### Data
────
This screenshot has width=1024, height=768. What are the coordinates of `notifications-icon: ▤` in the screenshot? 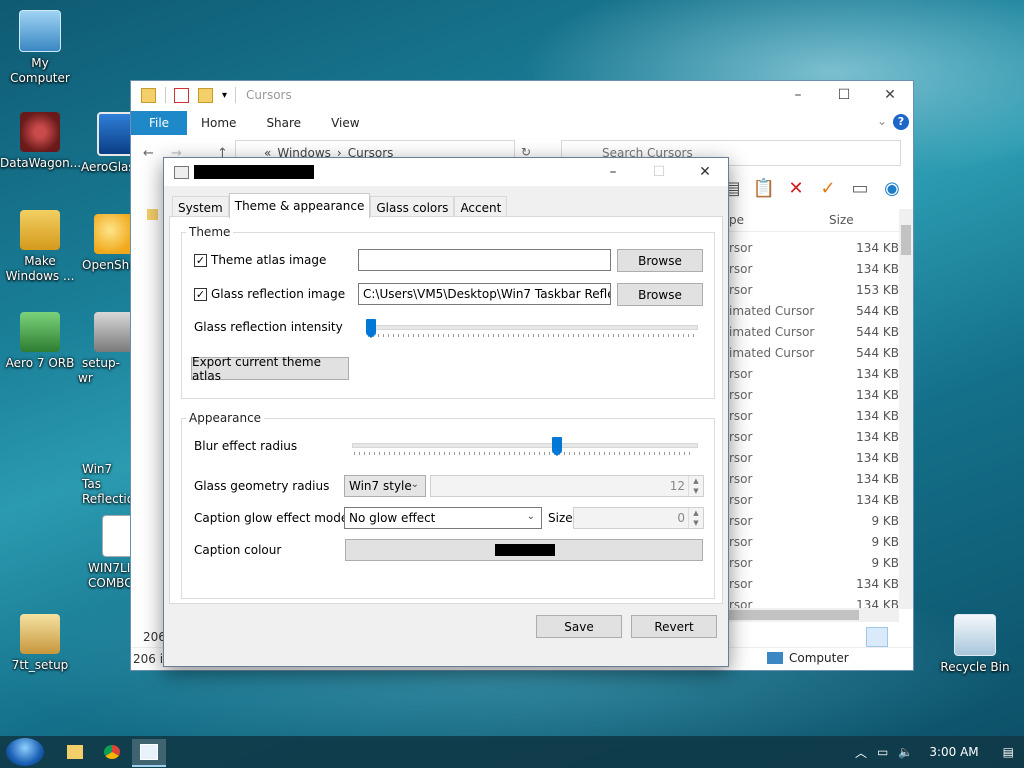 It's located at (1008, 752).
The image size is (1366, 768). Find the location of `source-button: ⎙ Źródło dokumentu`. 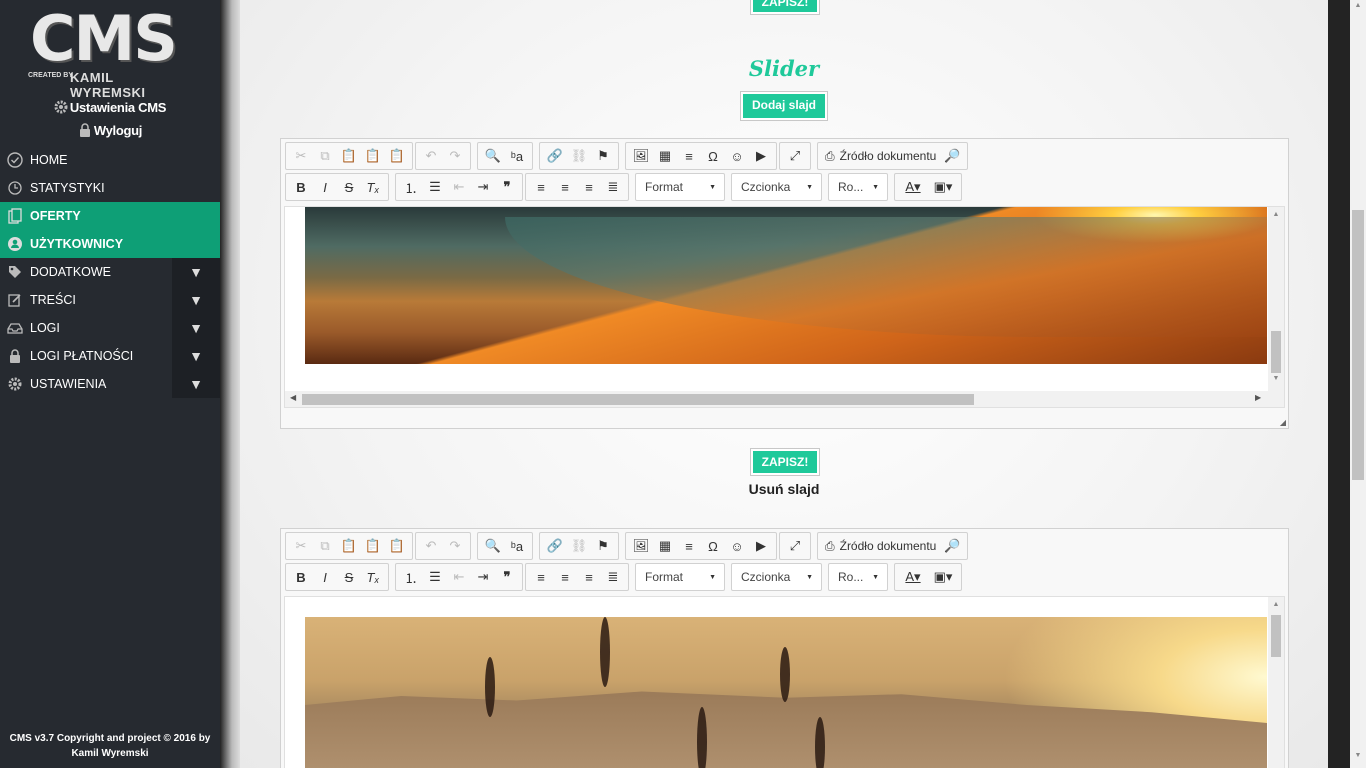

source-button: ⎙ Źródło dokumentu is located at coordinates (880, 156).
────
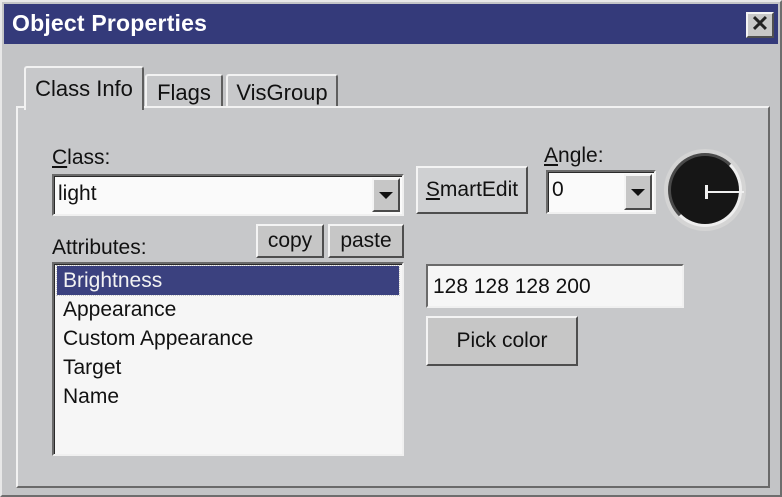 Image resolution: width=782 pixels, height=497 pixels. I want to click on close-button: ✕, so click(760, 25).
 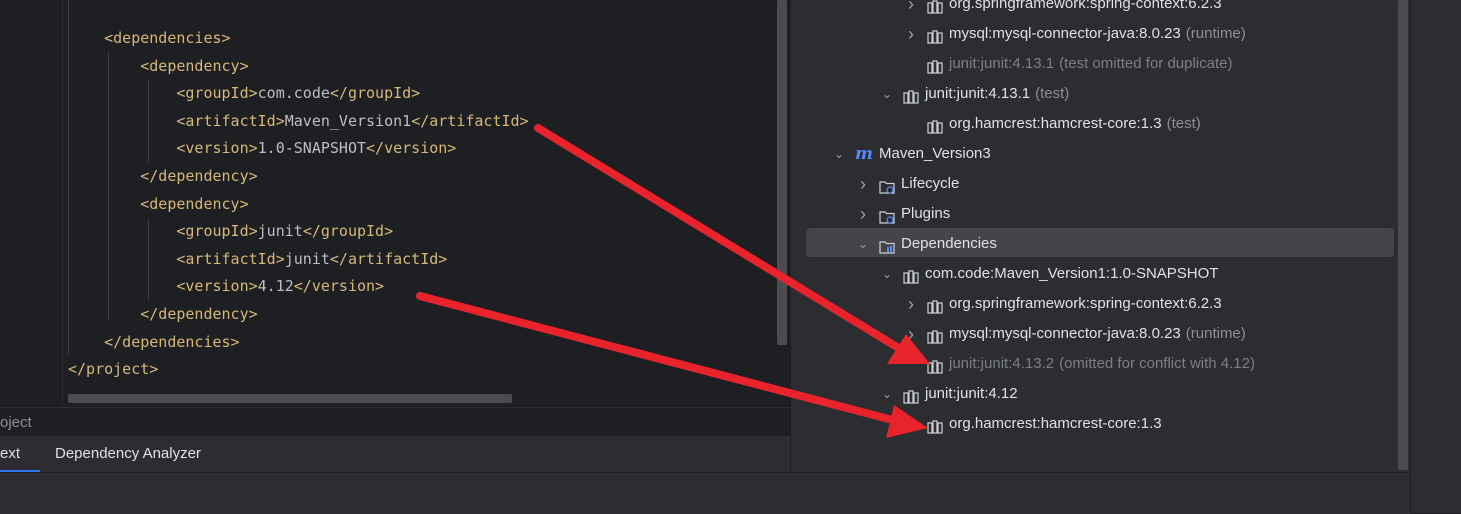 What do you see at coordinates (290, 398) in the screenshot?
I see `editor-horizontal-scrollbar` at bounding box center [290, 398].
────
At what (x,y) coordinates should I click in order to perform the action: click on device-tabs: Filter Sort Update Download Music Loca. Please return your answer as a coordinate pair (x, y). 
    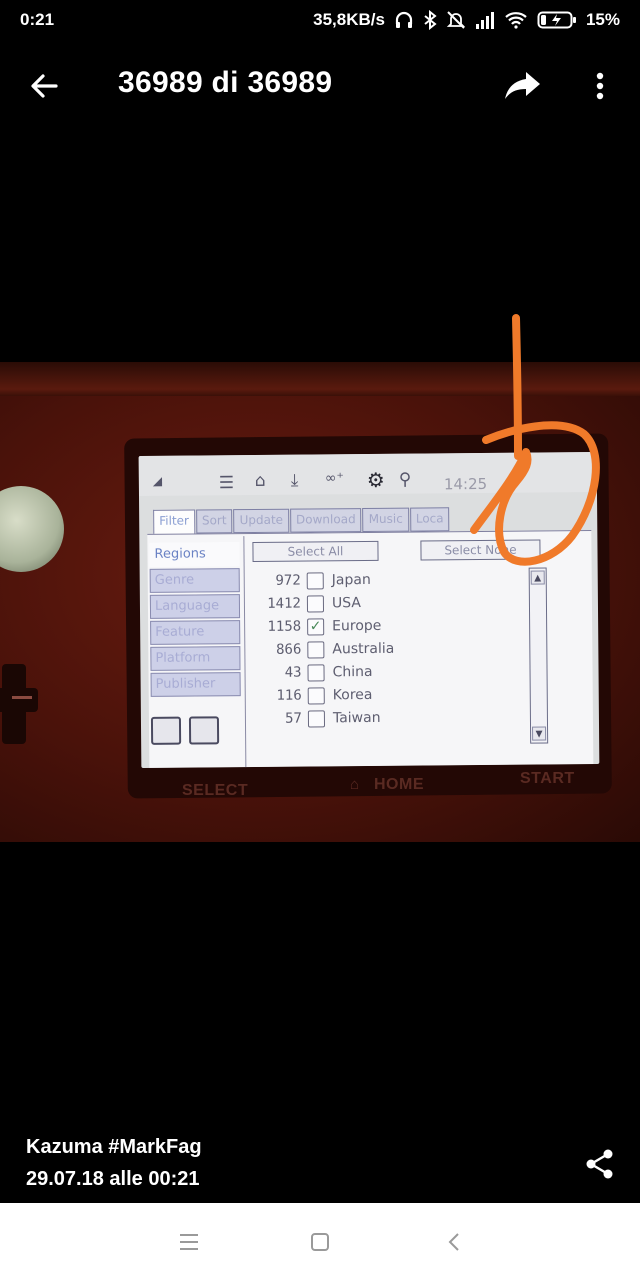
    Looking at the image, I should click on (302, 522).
────
### Problem to solve
Copy the entries from the line containing "Image resolution: width=782" through the line containing "center [290, 398].", inclusive, substituting "image" for "screenshot" and keeping everything else the same. Leave the pictures out.

### Response to the exercise
 Image resolution: width=782 pixels, height=497 pixels. I want to click on close-button: ✕, so click(760, 25).
  What do you see at coordinates (290, 398) in the image?
I see `editor-horizontal-scrollbar` at bounding box center [290, 398].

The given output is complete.